"Three days. One man. Zero room for error."
72 Hours (2024) is a relentless, nerve-wracking thriller that unfolds in real time, where every second matters and every choice comes with a cost. A hybrid of Prisoners, The Fugitive, and 24, this taut and gritty ride drops audiences into the most unforgiving pressure cooker: a race against the clock to save lives, uncover betrayal, and survive long enough to find the truth.
The story begins when Detective Kian Rhodes, a burned-out but razor-sharp investigator, receives an anonymous call: a city-wide terror attack is planned, and he has exactly 72 hours to stop it—or thousands will die. The problem? The caller vanishes. No confirmation. No evidence. And no one at the precinct believes him. Branded unstable and placed on leave, Kian goes rogue.

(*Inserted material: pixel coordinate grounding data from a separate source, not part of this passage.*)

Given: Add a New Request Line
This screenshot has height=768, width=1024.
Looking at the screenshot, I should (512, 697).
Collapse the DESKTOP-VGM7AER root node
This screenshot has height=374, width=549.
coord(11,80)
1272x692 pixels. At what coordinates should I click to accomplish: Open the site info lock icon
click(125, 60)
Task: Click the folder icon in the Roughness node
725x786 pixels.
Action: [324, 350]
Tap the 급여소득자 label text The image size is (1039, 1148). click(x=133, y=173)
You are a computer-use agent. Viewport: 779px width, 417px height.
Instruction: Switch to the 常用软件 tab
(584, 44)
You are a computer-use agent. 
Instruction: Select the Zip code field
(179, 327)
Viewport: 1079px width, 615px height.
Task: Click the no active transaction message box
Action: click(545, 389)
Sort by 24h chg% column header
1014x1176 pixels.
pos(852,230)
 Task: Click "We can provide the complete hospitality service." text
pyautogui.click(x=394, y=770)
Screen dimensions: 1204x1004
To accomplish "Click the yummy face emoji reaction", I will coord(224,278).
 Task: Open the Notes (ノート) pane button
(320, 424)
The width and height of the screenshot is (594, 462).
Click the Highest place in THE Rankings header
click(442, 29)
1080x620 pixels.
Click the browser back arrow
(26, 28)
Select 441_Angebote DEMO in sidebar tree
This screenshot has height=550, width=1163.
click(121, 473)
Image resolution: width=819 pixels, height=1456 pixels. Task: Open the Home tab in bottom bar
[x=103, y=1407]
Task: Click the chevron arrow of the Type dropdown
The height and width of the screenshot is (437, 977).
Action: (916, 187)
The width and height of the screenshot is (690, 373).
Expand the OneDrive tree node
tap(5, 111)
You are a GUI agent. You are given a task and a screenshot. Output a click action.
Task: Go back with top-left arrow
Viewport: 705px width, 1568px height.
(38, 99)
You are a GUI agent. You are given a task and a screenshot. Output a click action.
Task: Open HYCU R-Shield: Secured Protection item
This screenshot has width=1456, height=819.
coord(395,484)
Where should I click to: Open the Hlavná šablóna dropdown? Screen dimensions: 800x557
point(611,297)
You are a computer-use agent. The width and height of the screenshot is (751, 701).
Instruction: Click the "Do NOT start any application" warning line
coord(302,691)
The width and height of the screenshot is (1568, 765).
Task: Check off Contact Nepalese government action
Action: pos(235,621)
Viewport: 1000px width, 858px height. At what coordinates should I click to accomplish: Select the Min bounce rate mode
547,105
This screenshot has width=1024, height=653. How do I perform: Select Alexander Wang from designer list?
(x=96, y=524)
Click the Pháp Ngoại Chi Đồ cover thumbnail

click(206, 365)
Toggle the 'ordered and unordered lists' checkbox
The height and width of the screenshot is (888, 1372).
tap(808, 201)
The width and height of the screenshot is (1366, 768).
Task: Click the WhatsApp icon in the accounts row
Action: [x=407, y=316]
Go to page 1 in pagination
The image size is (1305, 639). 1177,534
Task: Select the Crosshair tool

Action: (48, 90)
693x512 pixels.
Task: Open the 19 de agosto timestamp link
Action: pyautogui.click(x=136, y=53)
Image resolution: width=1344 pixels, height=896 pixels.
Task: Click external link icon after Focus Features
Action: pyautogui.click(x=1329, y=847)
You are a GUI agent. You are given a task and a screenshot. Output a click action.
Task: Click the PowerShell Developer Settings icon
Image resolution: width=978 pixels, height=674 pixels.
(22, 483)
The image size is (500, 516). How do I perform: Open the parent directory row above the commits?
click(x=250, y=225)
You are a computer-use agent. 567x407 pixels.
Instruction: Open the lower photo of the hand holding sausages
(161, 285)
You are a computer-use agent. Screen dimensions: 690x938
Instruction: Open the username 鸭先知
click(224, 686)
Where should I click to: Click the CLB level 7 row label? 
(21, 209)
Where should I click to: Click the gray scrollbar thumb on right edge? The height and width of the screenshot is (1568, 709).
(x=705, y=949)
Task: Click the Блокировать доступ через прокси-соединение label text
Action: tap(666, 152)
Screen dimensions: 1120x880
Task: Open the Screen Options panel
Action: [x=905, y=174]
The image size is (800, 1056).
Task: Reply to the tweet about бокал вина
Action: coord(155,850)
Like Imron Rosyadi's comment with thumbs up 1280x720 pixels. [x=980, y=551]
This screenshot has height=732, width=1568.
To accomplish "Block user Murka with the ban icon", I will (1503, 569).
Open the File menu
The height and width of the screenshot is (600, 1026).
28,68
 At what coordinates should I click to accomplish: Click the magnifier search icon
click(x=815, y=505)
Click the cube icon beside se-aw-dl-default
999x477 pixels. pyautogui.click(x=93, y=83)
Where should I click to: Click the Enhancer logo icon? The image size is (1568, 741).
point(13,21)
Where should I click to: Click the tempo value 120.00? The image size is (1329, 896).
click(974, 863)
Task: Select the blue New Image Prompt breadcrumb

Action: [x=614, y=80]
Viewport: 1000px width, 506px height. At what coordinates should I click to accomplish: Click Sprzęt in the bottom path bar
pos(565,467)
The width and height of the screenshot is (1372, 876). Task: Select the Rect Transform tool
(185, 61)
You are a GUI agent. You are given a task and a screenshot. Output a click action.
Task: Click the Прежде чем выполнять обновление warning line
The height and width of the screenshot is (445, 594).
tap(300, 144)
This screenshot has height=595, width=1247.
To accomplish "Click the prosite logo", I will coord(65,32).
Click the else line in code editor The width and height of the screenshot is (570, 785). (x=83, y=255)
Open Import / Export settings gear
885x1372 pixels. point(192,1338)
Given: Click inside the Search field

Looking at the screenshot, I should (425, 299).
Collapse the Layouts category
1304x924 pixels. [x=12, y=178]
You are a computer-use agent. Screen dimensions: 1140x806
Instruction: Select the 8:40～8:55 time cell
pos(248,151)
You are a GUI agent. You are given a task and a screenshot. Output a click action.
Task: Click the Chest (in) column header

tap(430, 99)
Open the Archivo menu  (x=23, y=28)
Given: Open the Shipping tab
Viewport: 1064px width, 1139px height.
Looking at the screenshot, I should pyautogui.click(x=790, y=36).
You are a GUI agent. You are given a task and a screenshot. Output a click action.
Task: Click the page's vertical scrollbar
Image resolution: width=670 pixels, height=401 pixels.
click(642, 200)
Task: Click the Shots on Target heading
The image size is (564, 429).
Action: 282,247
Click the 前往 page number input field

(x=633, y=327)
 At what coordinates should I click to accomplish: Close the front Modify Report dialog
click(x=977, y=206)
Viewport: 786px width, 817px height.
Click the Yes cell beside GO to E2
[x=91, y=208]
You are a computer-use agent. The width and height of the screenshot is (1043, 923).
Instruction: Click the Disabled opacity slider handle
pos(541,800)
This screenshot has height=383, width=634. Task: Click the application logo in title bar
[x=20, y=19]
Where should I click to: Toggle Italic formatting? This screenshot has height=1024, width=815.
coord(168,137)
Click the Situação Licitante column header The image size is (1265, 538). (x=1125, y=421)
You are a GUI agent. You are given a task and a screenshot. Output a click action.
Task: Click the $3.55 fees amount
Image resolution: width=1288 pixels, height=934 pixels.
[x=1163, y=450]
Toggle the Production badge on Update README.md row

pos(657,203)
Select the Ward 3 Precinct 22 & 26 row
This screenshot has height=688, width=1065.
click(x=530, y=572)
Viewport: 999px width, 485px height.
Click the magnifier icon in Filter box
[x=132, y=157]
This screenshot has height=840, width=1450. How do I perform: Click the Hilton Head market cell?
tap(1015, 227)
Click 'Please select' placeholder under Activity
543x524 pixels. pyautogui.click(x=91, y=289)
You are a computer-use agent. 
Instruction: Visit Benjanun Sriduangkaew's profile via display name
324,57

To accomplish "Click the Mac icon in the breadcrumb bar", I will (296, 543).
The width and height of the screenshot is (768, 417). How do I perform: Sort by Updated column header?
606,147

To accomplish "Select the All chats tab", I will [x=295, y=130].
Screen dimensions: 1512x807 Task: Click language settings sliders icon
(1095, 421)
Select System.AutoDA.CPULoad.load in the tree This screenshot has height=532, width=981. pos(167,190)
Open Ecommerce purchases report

As the hours tick away, Kian must piece together fragments of a deadly conspiracy involving missing weapons, corrupt officials, and a covert ops program that was supposed to be shut down years ago. He forms an uneasy alliance with Alina Vega, a hacker-turned-whistleblower with ties to the operation—and maybe to the person behind the threat. Together, they dodge assassins, decode encrypted clues, and battle not just time, but their own haunted pasts.
Told in a tight, real-time format, 72 Hours divides itself into three relentless acts—each covering a 24-hour span and ramping the stakes higher. The cinematography mirrors the countdown: quick cuts, pulsing music, and constant movement that never lets the viewer breathe. Set across urban rooftops, hidden bunkers, crumbling factories, and dim-lit server farms, the city itself becomes a labyrinth of truth and danger.
But this isn’t just about stopping a bomb. It’s about stopping a system that created monsters—and buried them.
Because some fuses are lit long before anyone hears the ticking.